Rural pharmacy deserts, according to the Texas Tribune report, can reduce consistent access to medications and pharmacist-led care and can worsen medication adherence, according to research by Ohio State University. Tilton tied her willingness to keep working to the relationships she has built in small towns, saying: “For some of them, I took care of their grandma and grandpa, and I take care of their mom and dad… they’re my friends and my neighbors.” She said large chains or big-city stores do not offer the same familiarity with patients’ lives and concerns.

In both Spur and Wheeler County, owners described diversification beyond prescriptions as a survival mechanism. Tilton’s pharmacy, which serves a town of about 900 people, sells prescription and over-the-counter drugs alongside items such as hair products, clothing, gifts, and other goods “on an as-needed basis,” the report said. She said she wants to add Botox injections and is obtaining a license, and she said, “It gets leaner and leaner every year and there’s more and more competition because of the big mail-order PBMs.”

Advocates and Texas lawmakers have passed some measures they say can reduce pressure on independent pharmacies, including laws passed last year that provide protections for pharmacy contracts with PBMs and that prohibit “gag clauses” that previously prevented pharmacists from informing patients if their medication was more affordable elsewhere.

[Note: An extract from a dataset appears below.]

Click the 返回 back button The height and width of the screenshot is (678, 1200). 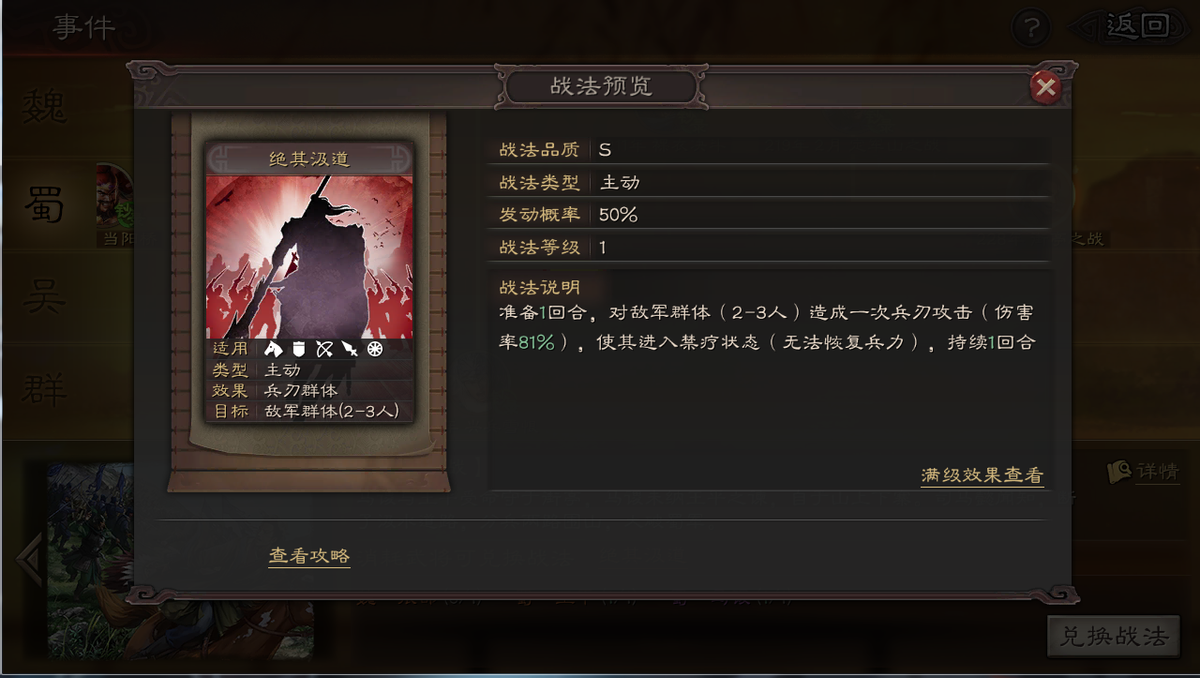click(x=1127, y=26)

RoxAnn Dominguez, president of the Texas Pharmacy Association, supported both bills but told the report that state and federal lawmakers still need to address PBM underpayment and increase reimbursement-rate transparency. Dominguez said some states, including Ohio and California, use a flat-fee PBM model that pays pharmacies a fixed, transparent fee per claim, and she said a similar approach could work in Texas.

Dominguez said, “I think most people just want transparency,” adding that if everyone is paid the same, competition would shift toward service. At the same time, Texas 2036’s Charles Miller said supporters of PBM overhauls should be careful about placing blame on any single company or person, arguing instead that the outcome reflects broader system rules. “Ultimately, we need to look at the rules that we have designed around PBMs, and if we don’t like how they’re behaving, it’s probably because we set up a poor system,” Miller said.

While pharmacists and advocates press for policy changes, Tilton and McEntire said they plan to keep trying to maintain their businesses through diversification. Tilton said she plans to retire in about nine years, and McEntire said she has considered closing a second pharmacy in Shamrock but added that doing so would burden her employees and their paychecks. Both owners acknowledged that shifting business conditions—such as new development—could bring additional competitive pressure, even as they work to keep pharmacies stocked and staffed so residents can obtain medication locally.

The Texas Tribune report also noted that in 2023, 60% of Texas counties did not have a pharmacy, and in 2025, more than 4.3 million Texans lived in pharmacy deserts, while one pharmacy closes each week in Texas according to the Texas Pharmacy Association.